● **TEXT PASSAGE**
Mark Vincent Collins (born 14 August 1965 in Barton-upon-Irwell, Lancashire) is an English musician, best known as a guitarist of the British alternative rock band The Charlatans.

Career
Collins attended school with future Oasis guitarist Paul "Bonehead" Arthurs. He began his music career in 1986 as guitarist with The Waltones, indie pop band based in Manchester. After the recording of their second album in 1990, drummer Alex Fyans left the group and the band relaunched themselves as Candlestick Park. The band split up a year later. Collins joined The Charlatans in 1991 after Jon Baker's departure.

"I just went down there thinking the Charlatans wanted a second guitarist. I turned up with my guitar at a rehearsal room in Birmingham; there was no other guitarist there and they just said "Do you fancy joining the band?" I said "Oh. Go on then, why not?" It all happened really quickly." ~ Mark Collins

Collins made his debut on a non-album single, "Me. In Time", and while the band was not satisfied with the release itself, he has remained with them ever since.

● **DATA SHOWN**
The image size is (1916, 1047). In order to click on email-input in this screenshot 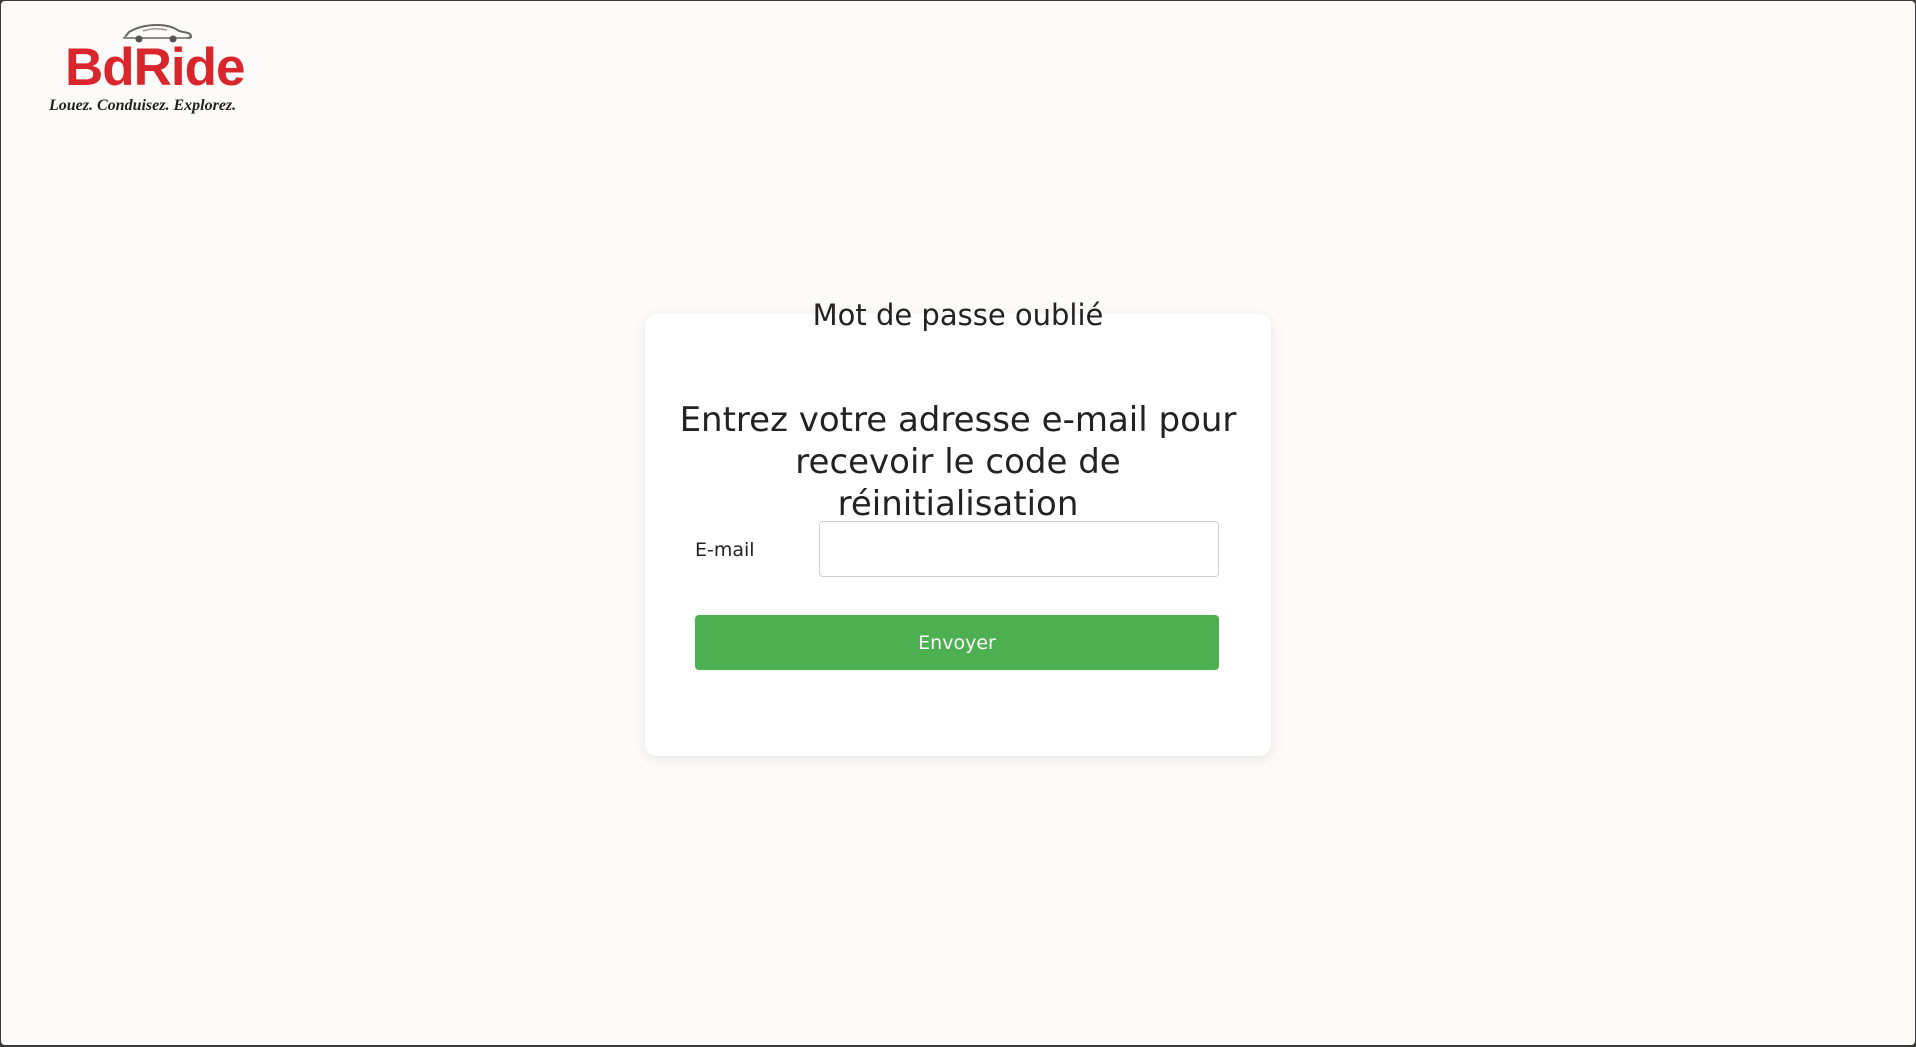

● **EXERCISE TASKS**
**A.** List every band named in the biography of Mark Collins.
**B.** From the biography of Mark Collins, copy everything from "Mark Vincent Collins" down to "band The Charlatans.".

● **RESPONSES FOR EACH TASK**
**A.** The Charlatans, Oasis, The Waltones, Candlestick Park

**B.**
Mark Vincent Collins (born 14 August 1965 in Barton-upon-Irwell, Lancashire) is an English musician, best known as a guitarist of the British alternative rock band The Charlatans.